Root curled onto her side and pulled her knees in as tightly as the cot would allow, a childish defensive gesture against the unwelcome thoughts starting to build in her mind. She'd never even allowed herself to consider there was another possibility. She'd walled away fears and stayed focused on the only outcome she was willing to accept - that she was going to find Sameen.
But what if she never did...
Root could feel the doubts building like a physical pressure in her head. She imagined it to be like water pushing its way into a dam's tiny crack - an unstoppable and devastating force threatening to rip her apart.

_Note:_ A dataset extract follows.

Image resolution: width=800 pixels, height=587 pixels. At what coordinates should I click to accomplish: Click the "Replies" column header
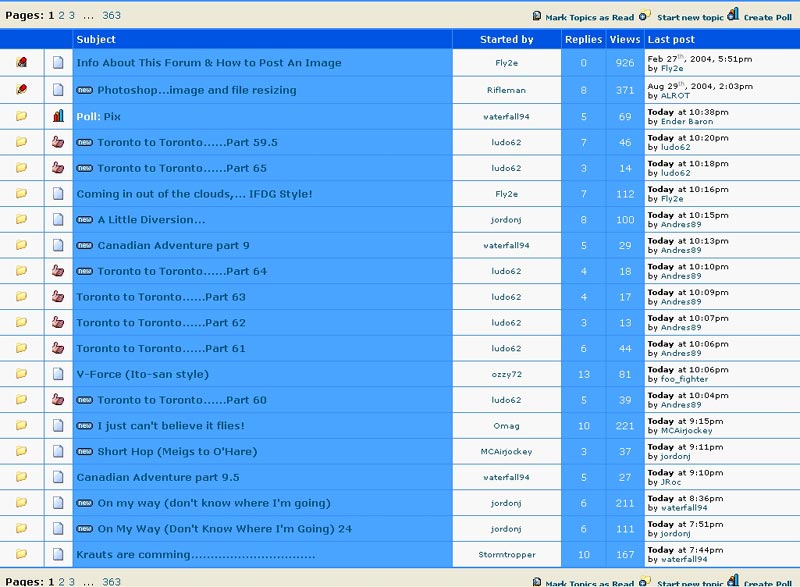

There had been no reason for Sameen to leave the elevator and go for that control. They would have held out as a team and found a way to escape, like they always did. The Machine was still running scenarios and She would have found them a way; why had Sameen doubted that? Why did she push Root away? Why did she leave her there to be held and hauled away by Lionel?
Why did she kiss her goodbye? Why didn't she give them a chance?
Root's tears flowed as the crack gave way and she found herself surrendering to the torrent, allowing it to wash her away. When it finally subsided - when the tidal wave of grief finally left her wracked and exhausted body to rest on the miserable little cot - Root realized that she was now truly alone with her thoughts.
With a final, sputtering sigh, Root closed her eyes against the tear-induced headache and drifted uneasily into sleep. One final thought, though, whirled in her mind as she floated away - a desperate plea whispered in the dark...
Please, just tell me where she is.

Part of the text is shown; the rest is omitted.